- RECORD LIST -

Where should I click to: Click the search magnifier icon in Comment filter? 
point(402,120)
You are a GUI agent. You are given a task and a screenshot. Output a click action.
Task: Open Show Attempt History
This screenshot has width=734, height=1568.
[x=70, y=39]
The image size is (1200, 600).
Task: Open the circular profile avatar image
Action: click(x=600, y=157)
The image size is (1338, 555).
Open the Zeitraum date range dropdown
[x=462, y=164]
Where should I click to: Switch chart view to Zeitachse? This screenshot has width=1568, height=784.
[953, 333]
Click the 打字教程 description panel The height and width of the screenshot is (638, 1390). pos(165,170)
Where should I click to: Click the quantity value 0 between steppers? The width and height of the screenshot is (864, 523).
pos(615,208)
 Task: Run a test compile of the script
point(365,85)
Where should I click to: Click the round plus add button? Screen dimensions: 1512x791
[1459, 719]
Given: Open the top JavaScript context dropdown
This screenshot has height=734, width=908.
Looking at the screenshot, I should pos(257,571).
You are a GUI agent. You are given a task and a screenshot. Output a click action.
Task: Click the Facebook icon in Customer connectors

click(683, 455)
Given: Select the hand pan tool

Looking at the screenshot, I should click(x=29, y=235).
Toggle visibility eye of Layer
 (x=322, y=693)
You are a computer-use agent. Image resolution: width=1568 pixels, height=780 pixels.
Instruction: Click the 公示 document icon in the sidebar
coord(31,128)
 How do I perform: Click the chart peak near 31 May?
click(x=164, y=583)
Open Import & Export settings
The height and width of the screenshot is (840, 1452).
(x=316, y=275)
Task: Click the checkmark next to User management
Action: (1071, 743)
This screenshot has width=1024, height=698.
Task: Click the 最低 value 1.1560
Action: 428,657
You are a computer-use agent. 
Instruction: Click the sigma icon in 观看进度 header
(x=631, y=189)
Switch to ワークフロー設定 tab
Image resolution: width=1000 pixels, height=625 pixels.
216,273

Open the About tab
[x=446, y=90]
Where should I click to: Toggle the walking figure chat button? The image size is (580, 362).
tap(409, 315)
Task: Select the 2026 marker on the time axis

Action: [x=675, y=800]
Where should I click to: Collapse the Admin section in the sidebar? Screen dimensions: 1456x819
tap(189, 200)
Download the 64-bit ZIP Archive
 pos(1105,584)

- STATED PROBLEM -
Reproduce the data above verbatim, from the line that contains "Given: Open the" through the line that contains "tap(409, 315)", with both of those lines included.

- RESPONSE -
Given: Open the top JavaScript context dropdown
This screenshot has height=734, width=908.
Looking at the screenshot, I should pos(257,571).
You are a GUI agent. You are given a task and a screenshot. Output a click action.
Task: Click the Facebook icon in Customer connectors

click(683, 455)
Given: Select the hand pan tool

Looking at the screenshot, I should click(x=29, y=235).
Toggle visibility eye of Layer
 (x=322, y=693)
You are a computer-use agent. Image resolution: width=1568 pixels, height=780 pixels.
Instruction: Click the 公示 document icon in the sidebar
coord(31,128)
 How do I perform: Click the chart peak near 31 May?
click(x=164, y=583)
Open Import & Export settings
The height and width of the screenshot is (840, 1452).
(x=316, y=275)
Task: Click the checkmark next to User management
Action: (1071, 743)
This screenshot has width=1024, height=698.
Task: Click the 最低 value 1.1560
Action: 428,657
You are a computer-use agent. 
Instruction: Click the sigma icon in 观看进度 header
(x=631, y=189)
Switch to ワークフロー設定 tab
Image resolution: width=1000 pixels, height=625 pixels.
216,273

Open the About tab
[x=446, y=90]
Where should I click to: Toggle the walking figure chat button? The image size is (580, 362).
tap(409, 315)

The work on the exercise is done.